Indalecio Prieto, a la sazón Ministro de Hacienda en el Gobierno Provisional, realizó unas declaraciones el 11 de junio de 1931 sobre las Cortes Constituyentes que debían reunirse a partir de las elecciones del día 28 de dicho mes.

El primer punto que trató fue la cuestión de la sede. Al parecer, el Gobierno Provisional había previsto que las Cortes pudieran reunirse en un sitio adecuado si las circunstancias así lo exigían. Esa previsión tenía que ver con los posibles problemas derivados del duro verano madrileño que podían provocar elevadas temperaturas en las salas del Congreso, ya que el trabajo parlamentario debía comenzar en pleno verano. Prieto recordaba lo que había ocurrido en el verano de 1923 cuando se reunió la Comisión de Responsabilidades. Por nuestra parte, debemos aludir que aquellas reuniones tuvieron que ver con el Desastre de Annual, justo antes del golpe de Primo de Rivera. Por otro lado, anunciaba que el Congreso debía estar rodeado de todas las garantías de libertad y orden que requería su importante trabajo, impidiendo cualquier coacción exterior callejera. En todo caso, si no se producían contingencias especiales ni un excesivo calor la asamblea constituyente se reuniría en el palacio de la Carrera de San Jerónimo. Interesa resaltar que Prieto aludió al precedente histórico alemán, ya que, como es sabido, la Constitución de la República no se había elaborado en Berlín, sino en Weimar, de ahí el apelativo que llevó tanto el texto constitucional como el nuevo régimen político.

Prieto se lamentaba que algunos periódicos se hacían eco, en virtud del estrenado clima de libertad de prensa, de determinadas acciones y campañas de movimientos sindicalistas, anarquistas o comunistas que el ministro consideraba como de poca importancia, y que podrían generar conflictos sociales con el fin de quebrantar la situación política de los tres ministros socialistas por pertenecer a un gobierno republicano.

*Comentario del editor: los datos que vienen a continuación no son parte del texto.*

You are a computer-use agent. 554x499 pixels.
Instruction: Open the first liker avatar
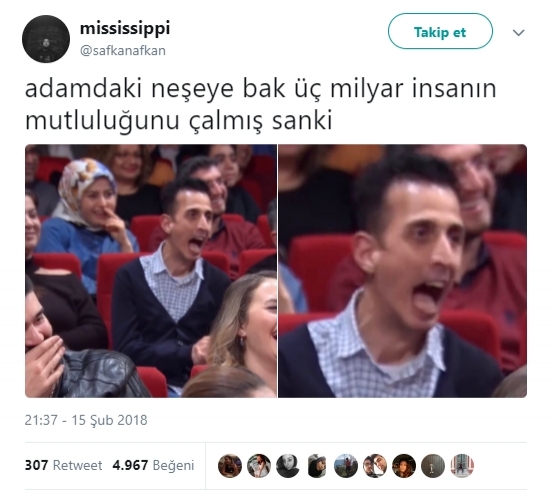click(x=230, y=466)
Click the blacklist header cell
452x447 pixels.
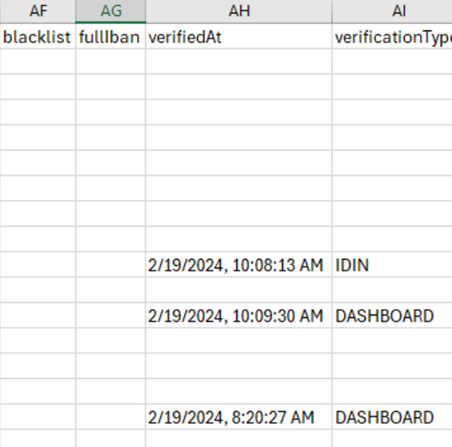click(x=38, y=36)
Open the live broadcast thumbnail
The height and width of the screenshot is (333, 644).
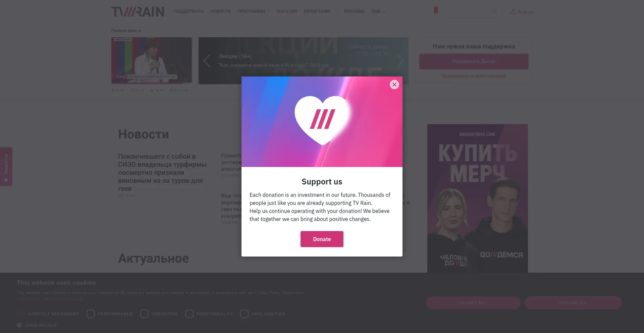coord(152,60)
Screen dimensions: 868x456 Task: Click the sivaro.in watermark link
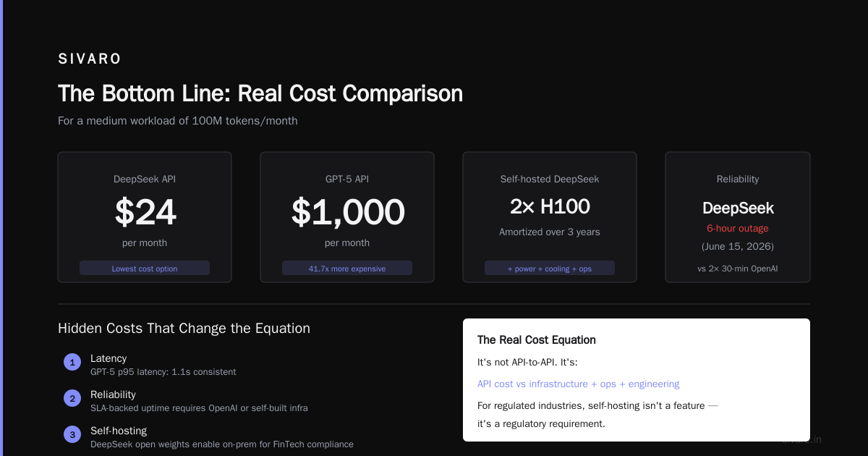click(x=801, y=439)
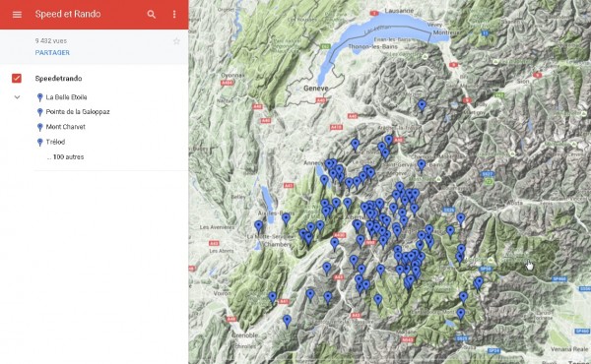Select Trélod in the places list

pos(55,142)
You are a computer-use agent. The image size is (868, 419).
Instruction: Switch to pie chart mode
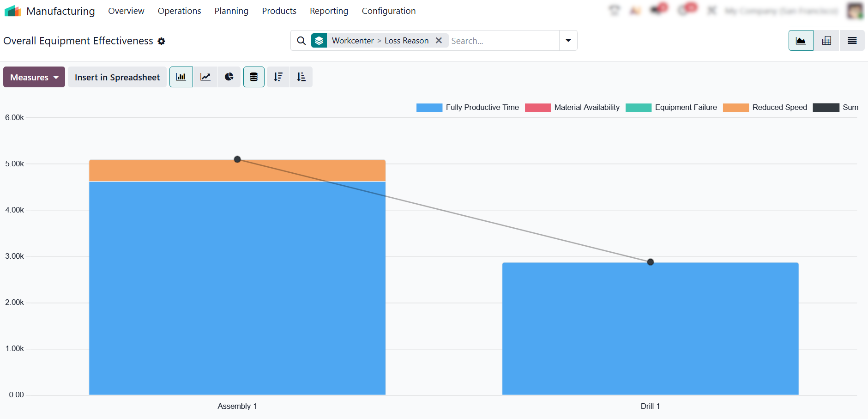229,77
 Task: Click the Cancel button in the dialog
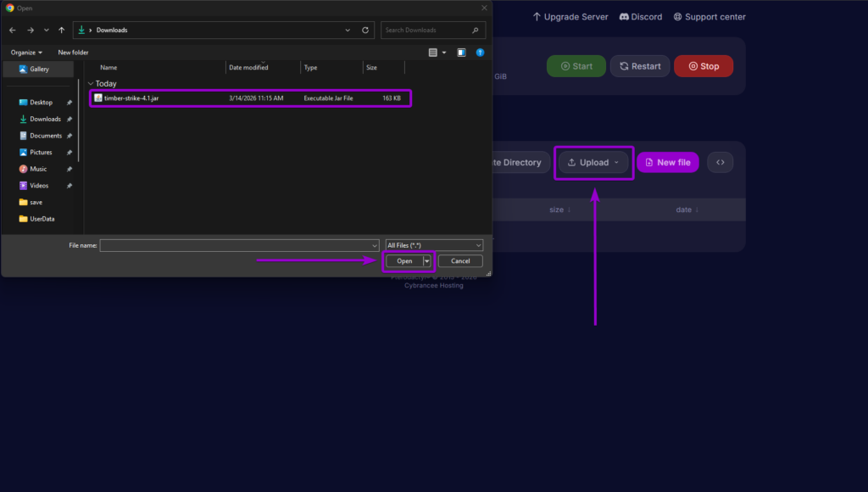tap(460, 260)
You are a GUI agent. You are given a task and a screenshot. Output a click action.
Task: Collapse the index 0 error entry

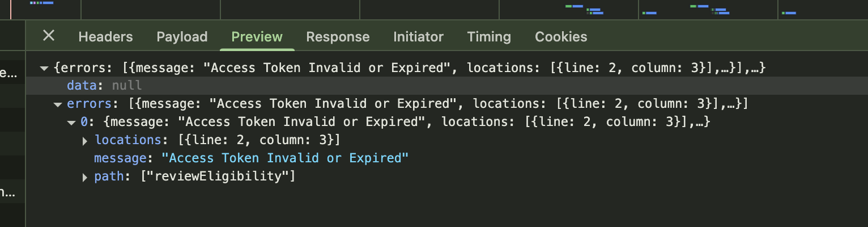pos(71,122)
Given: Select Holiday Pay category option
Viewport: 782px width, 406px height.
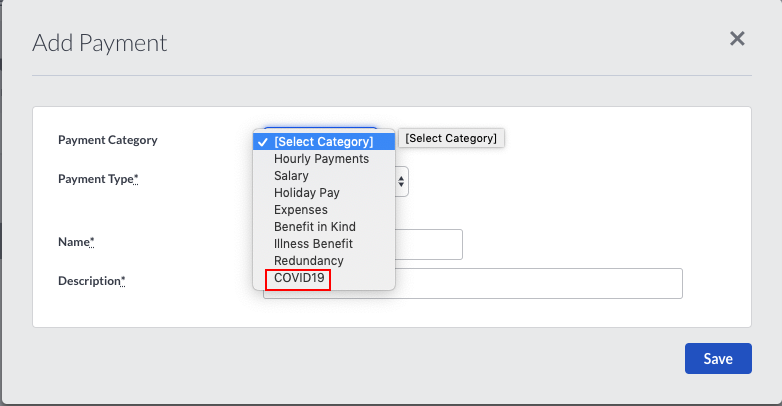Looking at the screenshot, I should 308,193.
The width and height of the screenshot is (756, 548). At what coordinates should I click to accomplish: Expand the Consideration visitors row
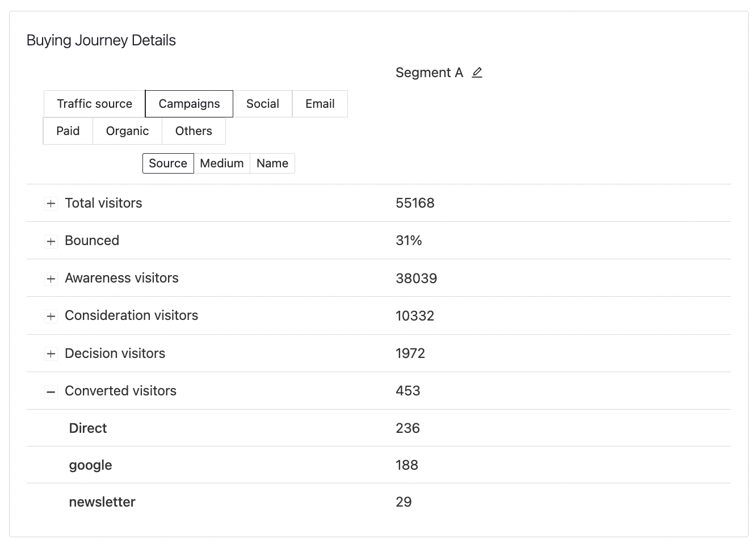pyautogui.click(x=51, y=316)
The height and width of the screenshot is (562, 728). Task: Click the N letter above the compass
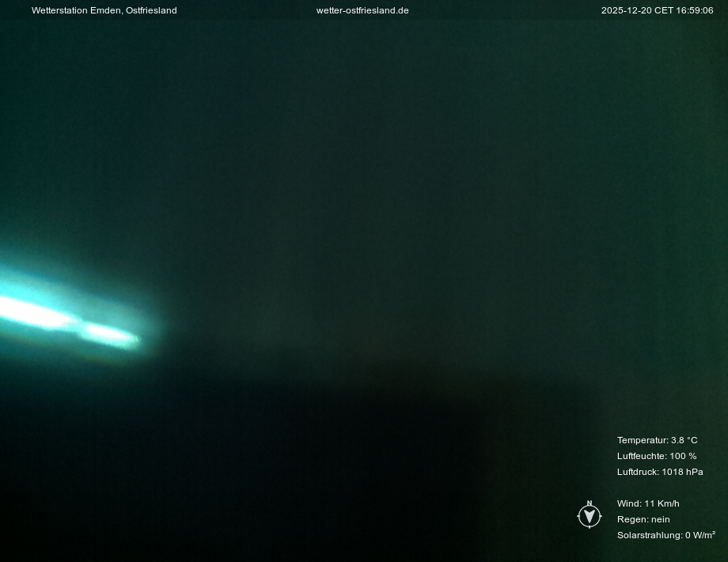(x=589, y=503)
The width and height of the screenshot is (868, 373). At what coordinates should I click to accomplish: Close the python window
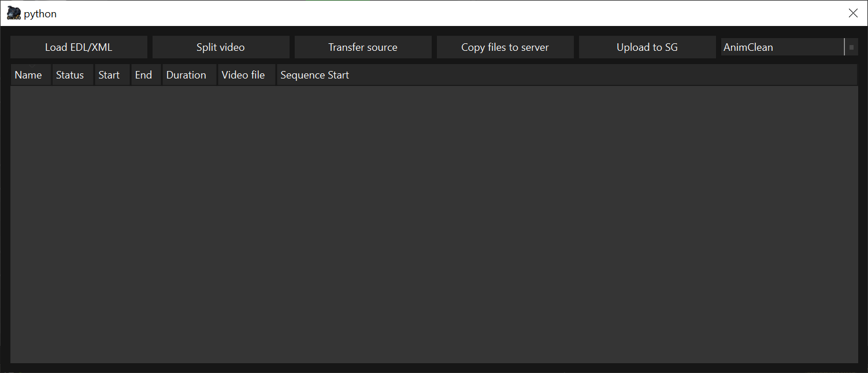click(853, 13)
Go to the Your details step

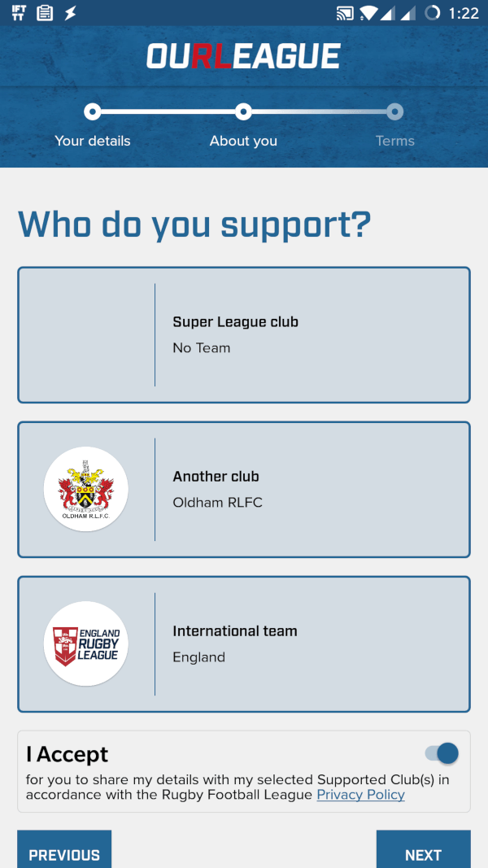click(x=93, y=141)
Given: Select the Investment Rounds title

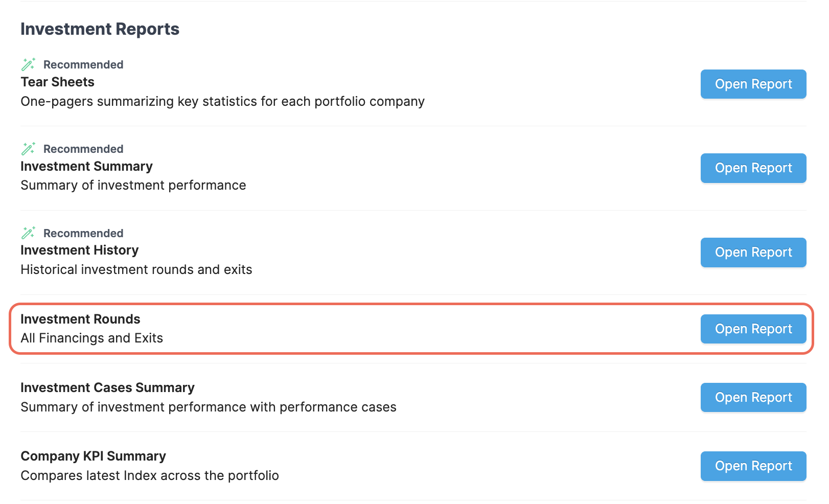Looking at the screenshot, I should tap(80, 319).
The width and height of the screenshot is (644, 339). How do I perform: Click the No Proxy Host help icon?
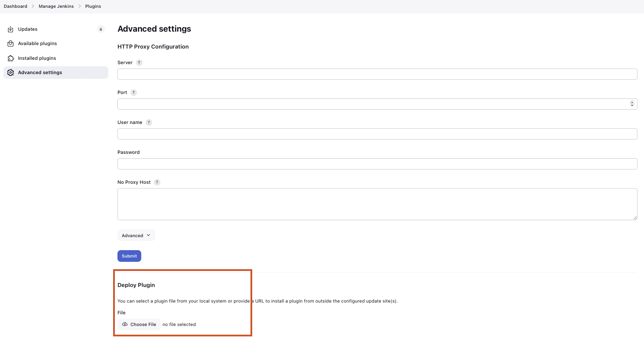tap(157, 182)
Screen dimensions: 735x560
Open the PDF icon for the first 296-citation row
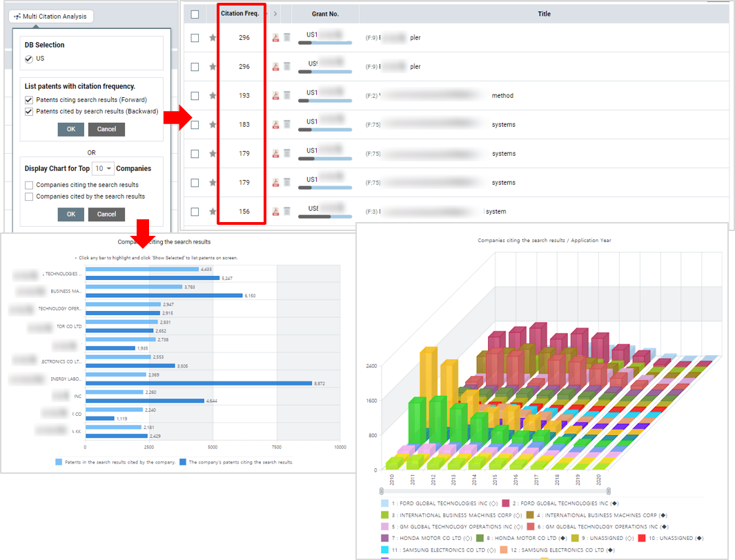[x=275, y=38]
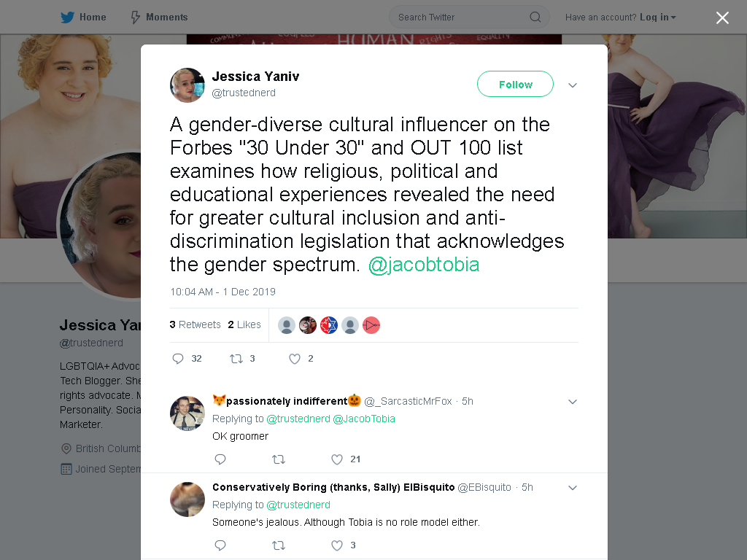Like the EBisquito reply

(x=337, y=545)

La parte más importante de las declaraciones tenía que ver con la postura socialista ante las elecciones a Cortes Constituyentes y en relación con la coalición republicano-socialista. En el primer caso, expresó la generosidad del Partido en relación con las candidaturas de miembros que no eran socialistas en lugares donde la elección estuviera asegurada para que llegaran a las Cortes figuras intelectuales destacadas, citando a Felipe Sánchez Román, Gregorio Marañón, Pérez de Ayala y Ortega y Gasset.

En consecuencia, los socialistas estaban empeñados en mantener la coalición con los republicanos en todas partes, aunque no se descartaba que en algunos distritos electorales, por cuestiones más locales, se pudieran presentar candidaturas separadas, al considerar que los “enemigos”, es decir, los monárquicos no presentaban un peligro real por la supuesta desmoralización que reinaba en sus filas. Por otro lado, a los socialistas les convenía en algunos lugares hacer una demostración de fuerza electoral no tanto frente a la derecha, sino en relación con los anarcosindicalistas.

Por fin, consideraba que la futura minoría socialista de las Cortes sería la fuerza más “homogénea, disciplinada y vigorosa”. Las declaraciones fueron recogidas en el número 6.970 de El Socialista.